Oregon Grand Jury Faults Lenient Pass Policies for Murder
"There seemed to be a permeating sense of leniency," that allowed an Oregon prisoner to brutally murder his ex-girlfriend while on a pass, a grand jury report concluded. "Consequently, we feel that the current attitudes and practices at the CCC pose a significant risk to public safety."
Eric C. Peterson, 24, was sentenced to a jail term and confined in the 215-bed minimum-security Washington County Community Corrections Center (CCC). Prisoners may receive unsupervised passes for work, job searches, treatment, church, child visitation and other meetings. CCC Prisoners who are employed and display good behavior may receive unsupervised social passes for up to 24 hours. CCC does not track prisoners who leave on passes, according to the grand jury.
On August 28, 2014, Peterson was allowed to leave the center on an unsupervised two-hour pass to visit a job search service. When the dust settled, however, it appears that instead of looking for a job, Peterson had sexually assaulted and fatally stabbed his ex-girlfriend, Aimee Zdrantan, 24, who had a restraining order against him. He was arrested two days later in Washington State.

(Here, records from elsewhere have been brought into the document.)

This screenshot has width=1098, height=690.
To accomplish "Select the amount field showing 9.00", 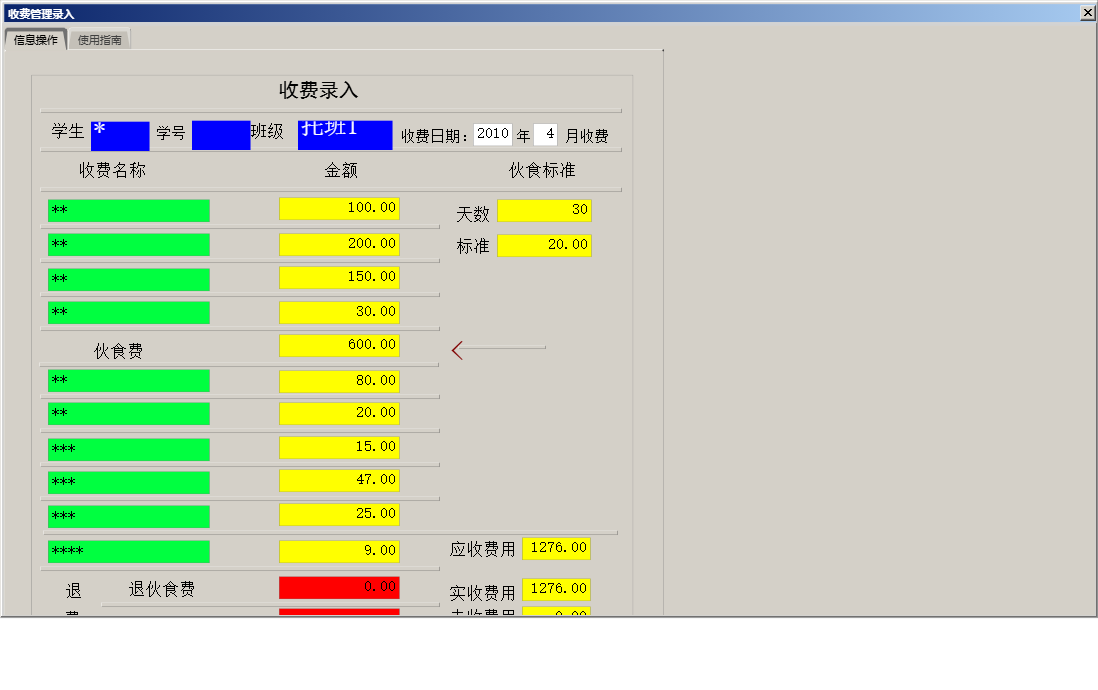I will tap(339, 550).
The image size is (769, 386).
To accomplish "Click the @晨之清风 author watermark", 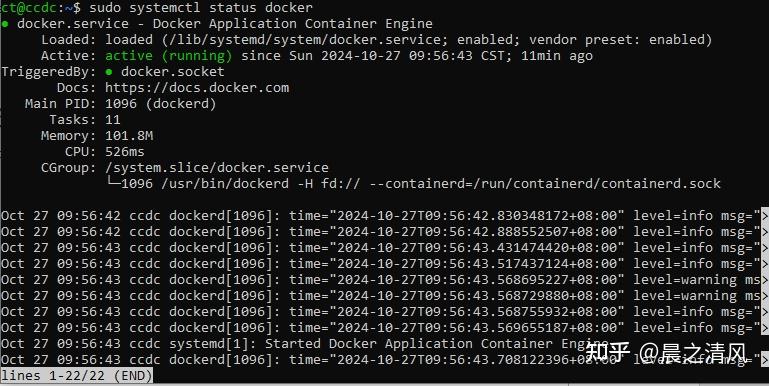I will click(693, 352).
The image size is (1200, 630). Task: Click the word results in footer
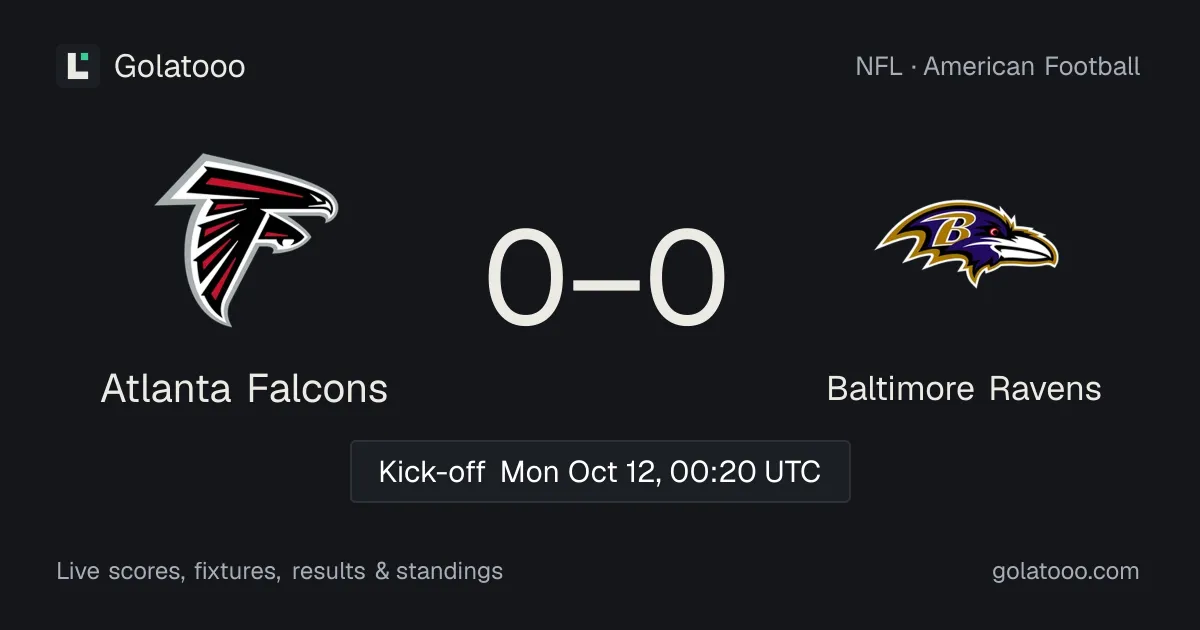[x=328, y=572]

Grand jurors asked CCC director Steve Berger if he would make any changes in response to the murder. He said no, according to the report.
"We were told that there are no plans to change any policies or be proactive regarding any improvement to mitigate risks," the report says. So they made some recommendations of their own.
First, the criteria for determining who is eligible for a pass should be stricter, the grand jury recommended.
"Any resident who is a convicted sex offender, has a restraining order against them, or has been convicted of a violent crime should have their access to passes limited," wrote the grand jury.
Prisoners should be required to undergo a mental evaluation before qualifying for a pass, said the grand jury. "High risk" prisoners should be subjected to more restrictions, and all prisoners should be monitored with an OPS tracking device while on passes, the grand jury found.
"Passes are a privilege, not a right, and should be used in a manner that ensures public safety," the grand jury wrote. They should not be used for social visits.
"It should also be mandatory that all victims be given the option to be notified each time the resident leaves the facility," the grand jury found.
After reading the grand jury's report, Berger asked to meet with them again to address their concerns. The grand jurors "unanimously declined" his offer, according to Senior Deputy District Attorney Jeff Lesowski.
Berger said that following the issuance of the grand jury's report, CCC's pass policy had been carefully reviewed. Twenty-four hour passes were eliminated and CCC is looking at additional ways to track prisoners who are on passes, such as OPS devices and "more intensive programming for sex offenders and other violent offenders."